Identifying 2 poisoned wines out of 2^n wines

Question

This problem has been asked and discussed in following posts:

1. Logic problem: Identifying poisoned wines out of a sample, minimizing test subjects with constraints,
2. Finding 2 poisoned bottles of wine out of a 1000
3. Identifying poisoned wines

---

There are better optimized solutions to this problem. But, for easy comprehension, I formulated following solution with 6n tests (for $2^n$ wines). Are there any loop holes in it?

---

Part-I
Let's say there are $2^5$ (=32) wines. Represent them using binary system using 5 bits:

     A-B-C-D-E

Give wines with A=$0$ to one person. Give wines with A=$1$ to another person. Do such tests for all bits (10 tests). Let's say you got a result like the following:

     (0|1)-(0)-(1)-(0|1)-(0|1)

Bits B&C have fixed values (B=$0$. C=$1$). Bits A,D,E have two probable values each. The solution must be one from the following enumerations (Two solutions if you count both (a,b) and (b,a)). We represent the solutions in binary/decimal forms for clarity. It is easy to prove that they are just pairs of numbers with a constant sum (=27 in our case).

     (00100, 10111) = (4,23)
     (00101, 10110) = (5,22)
     (00110, 10101) = (6,21)
     (00111, 10100) = (7,20)
     (10100, 00111) = (20,7)
     (10101, 00110) = (21,6)
     (10110, 00101) = (22,5)
     (10111, 00100) = (23,4)

Part-II
Renumber the wines from (0,1,2,3,4,5 ...) to (0,1,4,9,16,25 ...) and put them into a bigger set of size $(2^5)^2$=$2^{10}$=1024 (We are squaring the numbers). Only 32 of the 1024 will be actual wines. Fill the rest of them with water.
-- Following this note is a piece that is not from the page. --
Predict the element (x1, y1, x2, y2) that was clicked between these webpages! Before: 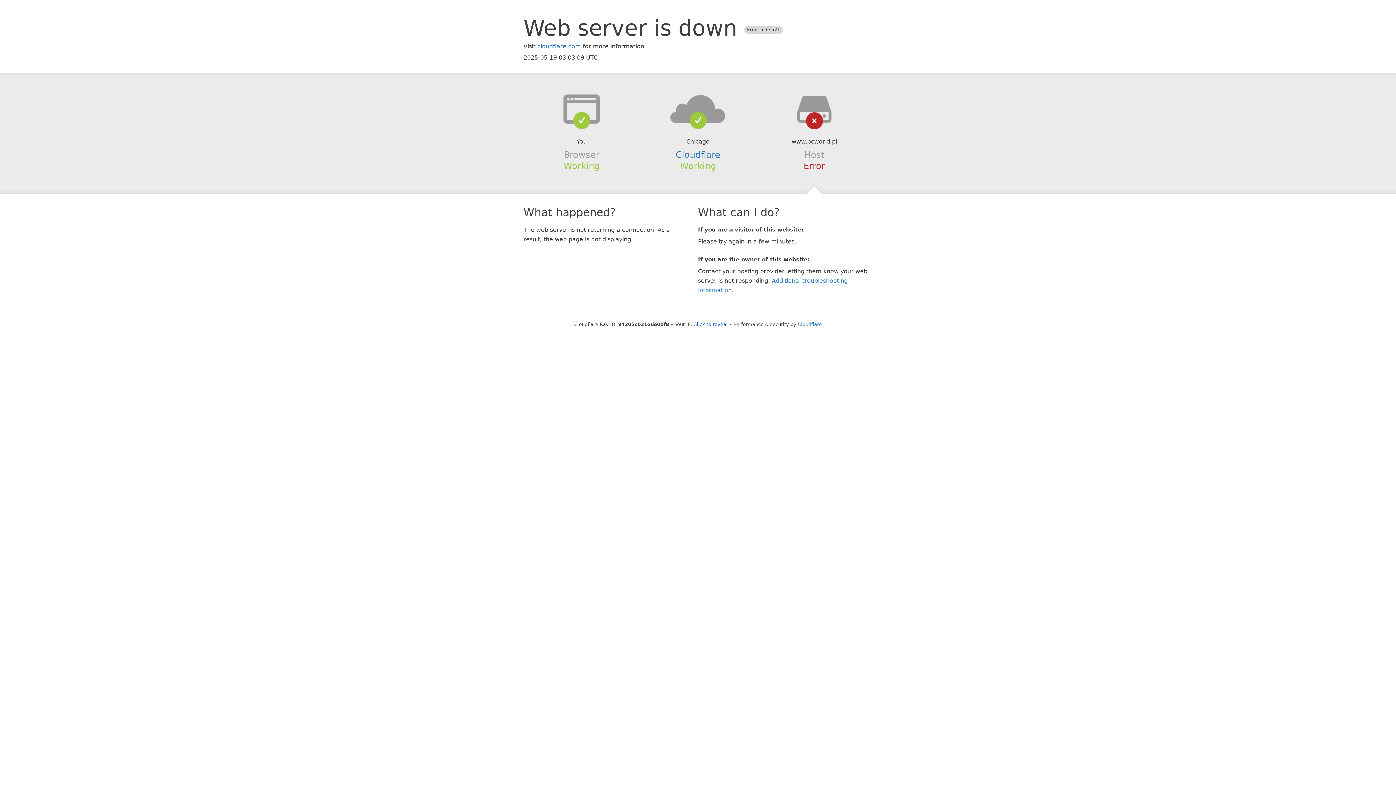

Repeat the tests similar to that ones from Part-I on this bigger set (2*10=20 tests). This will give another set of solutions. Ignore all the solutions which contain water in one or both the bottles. Only the pair that matches with the corresponding pair from Part-I will be the actual solution (Two solutions if you consider duplicates).

If you get these from Part-I: $$(a,b),(c,d),(e,f),(f,e),(d,c),(b,a)$$ and if you get these from Part-II: $$(a^2,b^2),(g^2,h^2),(c^2,i^2),(i^2,c^2),(h^2,g^2),(b^2,a^2)$$

then the solution must be (a,b).

The reason is: Part-I satisfies $x+y=c1$, and Part-II satisfies $x^2+y^2=c2$. Given that x>=0 & y>=0, there is only one solution that satisfies these conditions (two solutions if you consider duplicates).

Number of tests required for $2^5$ wines with 2 poisons = $2*5 + 2*(2*5)$ = 30.
Number of tests required for $2^n$ wines with 2 poisons = $2*n$ + $2*(2*n)$ = $6n$.

Answer 1

If $$a+b=c+d$$ and $$a^2+b^2=c^2+d^2$$ then $a=c$ and $b=d$ is not always true. Let $$a=1\quad b=2 \quad c=2 \quad d=1$$ and note that $a\neq c$ and $b\neq d$.

So your test may work, but not for the reason you specified. For example, let there be $4$ wines labelled $0,1,2,3$ and let the wines $0,3$ be poisoned. In binary this is $(00,11)$. Your first test yields the solutions $$00,11\quad 01,10$$ Squaring, we have the wines labelled $0,1,4,9$ with the wines $0,9$ poisoned. In binary this is $(0000,1001)$. Your second test yields the solutions $$0000,1001\quad 0001,1000$$ which is $0,9$ and $1,8$. The last pairs are not perfect squares, yielding the solution $0,9$.

Squaring uniquely identifies which solution is correct because only two pairs of integers can satisfy $x+y=k_1$ and $x^2+y^2=k_2$, as these are the equations of a line and circle and can only intersect at two points. The two pairs are always mirrored solutions $(a,b)$ and $(b,a)$. These are the same two poisoned wines, so the test works.

Answer 2

I have a solution that uses just 28 slaves. The idea is to use a 28x1000 2-separable testing matrix $M$, where $M_{ij}$ is 1 if slave i drinks bottle j and 0 if he doesn't drink it. A matrix is 2-separable if the boolean OR of any of its two columns is unique. You can read more about such matrices here: https://en.wikipedia.org/wiki/Disjunct_matrix

You can find the actual matrix $M$ here: https://pastebin.com/4yDd1XvG

I plan to write a short report describing the method I used to find $M$.